━━━━━ Extrait de page ━━━━━

Au moment du coup d’État le 11 septembre 1973, le Chili se trouvait en plein processus révolutionnaire. Partout, dans les milieux de travail, les écoles, les universités, les chaumières, on discutait de politique. Dans les usines, les travailleurs étudiaient le Capital et la théorie de la valeur de Karl Marx. Les masses ouvrières et paysannes voulaient le socialisme et trépidaient d’impatience, saisissant les terres et bâtissant des organes de lutte et de contrôle ouvrier. 

La situation correspondait parfaitement au fameux aphorisme de Trotsky, qui affirmait que « le trait le plus incontestable de la Révolution, c’est l’intervention directe des masses dans les événements historiques ».

Devant l’énergie révolutionnaire immense des masses, leur mobilisation infatigable, les dirigeants du gouvernement d’Unité populaire, à la tête duquel se trouvait Allende, n’avaient pas le choix que de parler un langage révolutionnaire, de parler de socialisme et de révolution. 

Dans son premier discours après son élection, le 4 septembre 1970, le nouveau président Allende déclare : « Pour parler franchement, notre tâche est de définir et de mettre en pratique, comme voie chilienne vers le socialisme, un nouveau modèle d’État, d’économie et de société qui s’articule autour des besoins et des aspirations de l’homme […] Il n’y a pas d’expériences antérieures que nous puissions utiliser comme modèles – nous devrons développer la théorie et la pratique de nouvelles formes d’organisation sociale, politique et économique, à la fois pour rompre avec le sous-développement et pour créer le socialisme […] Si nous devions oublier que notre mission est d’établir un plan social pour l’homme, toute la lutte de notre peuple pour le socialisme deviendrait simplement une expérience réformiste de plus. »

Mais les actions d’Allende ne concordaient pas avec ses paroles. Malgré toutes ses déclarations en faveur d’une révolution et du socialisme, il demeurait un réformiste en actes.

━━━━━ Données enregistrées ━━━━━

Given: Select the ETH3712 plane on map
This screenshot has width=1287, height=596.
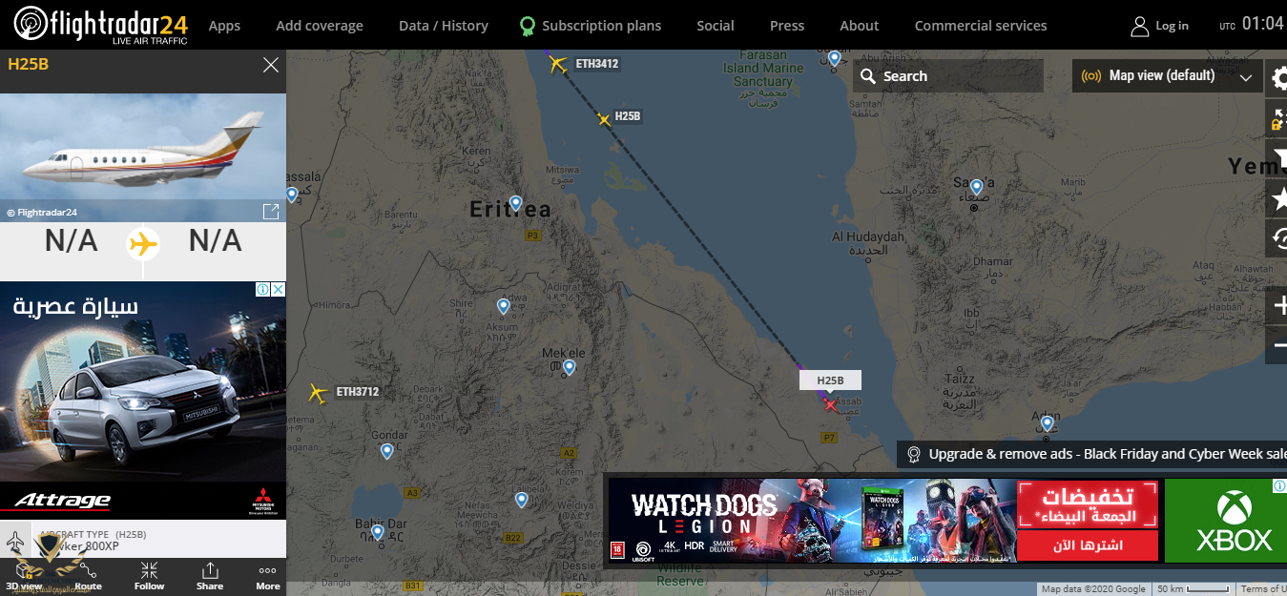Looking at the screenshot, I should 319,393.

━━━━━

== À faire ==
A) Reproduisez le passage de l'extrait sur le coup d'État au Chili qui commence à « Au moment du » et se termine à « de contrôle ouvrier. ».
B) Poursuivez le texte sur le coup d'État au Chili en reprenant juste après sa dernière phrase.

== Les réponses ==
A)
Au moment du coup d’État le 11 septembre 1973, le Chili se trouvait en plein processus révolutionnaire. Partout, dans les milieux de travail, les écoles, les universités, les chaumières, on discutait de politique. Dans les usines, les travailleurs étudiaient le Capital et la théorie de la valeur de Karl Marx. Les masses ouvrières et paysannes voulaient le socialisme et trépidaient d’impatience, saisissant les terres et bâtissant des organes de lutte et de contrôle ouvrier.

B)
Le gouvernement d’Allende avait entrepris des nationalisations, notamment des mines de cuivre, qui représentent un des secteurs les plus importants de l’économie chilienne. Mais la socialisation avançait lentement, progressivement.  L’économie, et notamment la distribution, demeurait essentiellement entre les mains des capitalistes. 

C’est ce qui leur a permis de procéder à une campagne de sabotage économique et de lockout pour mettre l’économie chilienne à terre. Les capitalistes ne permettront jamais la transformation socialiste de l’économie, aussi lente soit-elle.

Le capitalisme se fonde sur la propriété privée des moyens de production. L’acte essentiel, incontournable, de la révolution socialiste est l’expropriation des capitalistes. Sans cela, ceux-ci conservent la mainmise sur l’économie, la source de leur puissance. Il ne peut y avoir de socialisme sans destruction des capitalistes en tant que classe, par leur expropriation. C’est la seule façon de parvenir à une société communiste – une société sans classes.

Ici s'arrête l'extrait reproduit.